» **REQUISITOS DA TAREFA**: Por favor, reproduza sem alterações o trecho do texto sobre covid e infertilidade masculina que começa em "Outro estudo, também" e termina em "ganho de peso.".

Desde o início da pandemia do novo coronavírus (Sars-CoV-2), médicos e cientistas têm se debruçado incansavelmente para entender melhor os mecanismos de ação do vírus no corpo humano.
E, conforme os dias mais críticos da pandemia vão ficando para trás, novos estudos e novas descobertas vão descortinando o real impacto que esse patógeno tem – e possivelmente continuará a ter – na saúde de quem foi contaminado por ele.
Nos últimos meses, novas evidências sugerem que uma dessas sequelas é a infertilidade masculina. Em um estudo feito pela Faculdade de Medicina da Universidade de São Paulo (FMUSP), os pesquisadores constataram que, de 26 pacientes com casos leves e moderados de covid, 42,3% apresentaram um quadro de epididimite – inflamação que acomete o epidídimo, um canal localizado na parte posterior dos testículos e por onde os espermatozoides passam para se prepararem para fecundar o óvulo. A pesquisa foi publicada na revista científica Andrologia.
Outro estudo, também da FMUSP, observou que o Sars-CoV-2 invade as células testiculares e acaba prejudicando a espermatogênese (produção de novos espermatozoides) e ainda a produção hormonal, em especial da testosterona – que pode impactar diretamente a qualidade de vida do indivíduo ao provocar sintomas como cansaço, perda de massa muscular e ganho de peso.
De acordo com os pesquisadores, a provável causa da diminuição da espermatogênese foram lesões que a presença do vírus causou nos vasos do parênquima testicular, com a presença de trombos, o que levou a uma redução na oxigenação do tecido na região. Além disso, a presença de fibroses obstruindo os túbulos seminíferos, onde os gametas são produzidos, pode ter agravado a situação.
Vale ressaltar, no entanto, que, diferente do que algumas notícias falsas que têm sido disseminadas nas redes sociais afirmam, não há nenhuma evidência científica de que as vacinas contra o novo coronavírus (seja de RNA ou feita com o vírus inativado) tenham qualquer efeito sobre a fertilidade do ser humano.

» **ITENS FORNECIDOS**:
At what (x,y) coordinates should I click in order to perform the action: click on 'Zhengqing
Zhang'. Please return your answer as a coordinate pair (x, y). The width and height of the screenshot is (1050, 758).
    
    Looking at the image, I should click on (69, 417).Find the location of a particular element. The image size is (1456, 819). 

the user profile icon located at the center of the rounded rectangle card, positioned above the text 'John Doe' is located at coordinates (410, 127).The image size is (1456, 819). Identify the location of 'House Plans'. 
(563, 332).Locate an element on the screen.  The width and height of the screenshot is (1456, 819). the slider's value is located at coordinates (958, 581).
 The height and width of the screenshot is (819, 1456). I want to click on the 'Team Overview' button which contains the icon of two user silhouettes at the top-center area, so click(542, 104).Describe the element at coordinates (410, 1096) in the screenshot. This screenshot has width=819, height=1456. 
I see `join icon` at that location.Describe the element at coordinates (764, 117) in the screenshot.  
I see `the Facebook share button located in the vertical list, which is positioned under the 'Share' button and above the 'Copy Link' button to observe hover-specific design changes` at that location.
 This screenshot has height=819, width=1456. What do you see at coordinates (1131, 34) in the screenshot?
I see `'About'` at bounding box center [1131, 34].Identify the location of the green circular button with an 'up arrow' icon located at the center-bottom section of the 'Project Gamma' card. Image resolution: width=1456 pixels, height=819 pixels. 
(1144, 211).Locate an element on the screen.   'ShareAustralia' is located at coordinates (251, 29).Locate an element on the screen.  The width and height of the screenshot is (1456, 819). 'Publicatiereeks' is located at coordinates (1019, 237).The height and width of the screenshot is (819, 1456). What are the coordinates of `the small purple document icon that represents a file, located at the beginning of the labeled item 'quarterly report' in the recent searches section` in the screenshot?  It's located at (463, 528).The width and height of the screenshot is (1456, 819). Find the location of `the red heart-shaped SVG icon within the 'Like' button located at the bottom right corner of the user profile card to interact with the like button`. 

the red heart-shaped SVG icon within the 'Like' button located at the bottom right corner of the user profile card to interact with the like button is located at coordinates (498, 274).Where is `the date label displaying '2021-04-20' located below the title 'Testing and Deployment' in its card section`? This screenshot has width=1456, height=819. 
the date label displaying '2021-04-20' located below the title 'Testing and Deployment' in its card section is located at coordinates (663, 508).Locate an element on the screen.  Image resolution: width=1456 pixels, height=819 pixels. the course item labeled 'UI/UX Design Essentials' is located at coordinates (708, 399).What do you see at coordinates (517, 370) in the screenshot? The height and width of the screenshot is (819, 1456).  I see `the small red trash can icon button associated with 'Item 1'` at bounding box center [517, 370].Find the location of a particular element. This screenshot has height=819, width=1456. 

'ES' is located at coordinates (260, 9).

» **SOLUÇÃO DO PROBLEMA**:
Outro estudo, também da FMUSP, observou que o Sars-CoV-2 invade as células testiculares e acaba prejudicando a espermatogênese (produção de novos espermatozoides) e ainda a produção hormonal, em especial da testosterona – que pode impactar diretamente a qualidade de vida do indivíduo ao provocar sintomas como cansaço, perda de massa muscular e ganho de peso.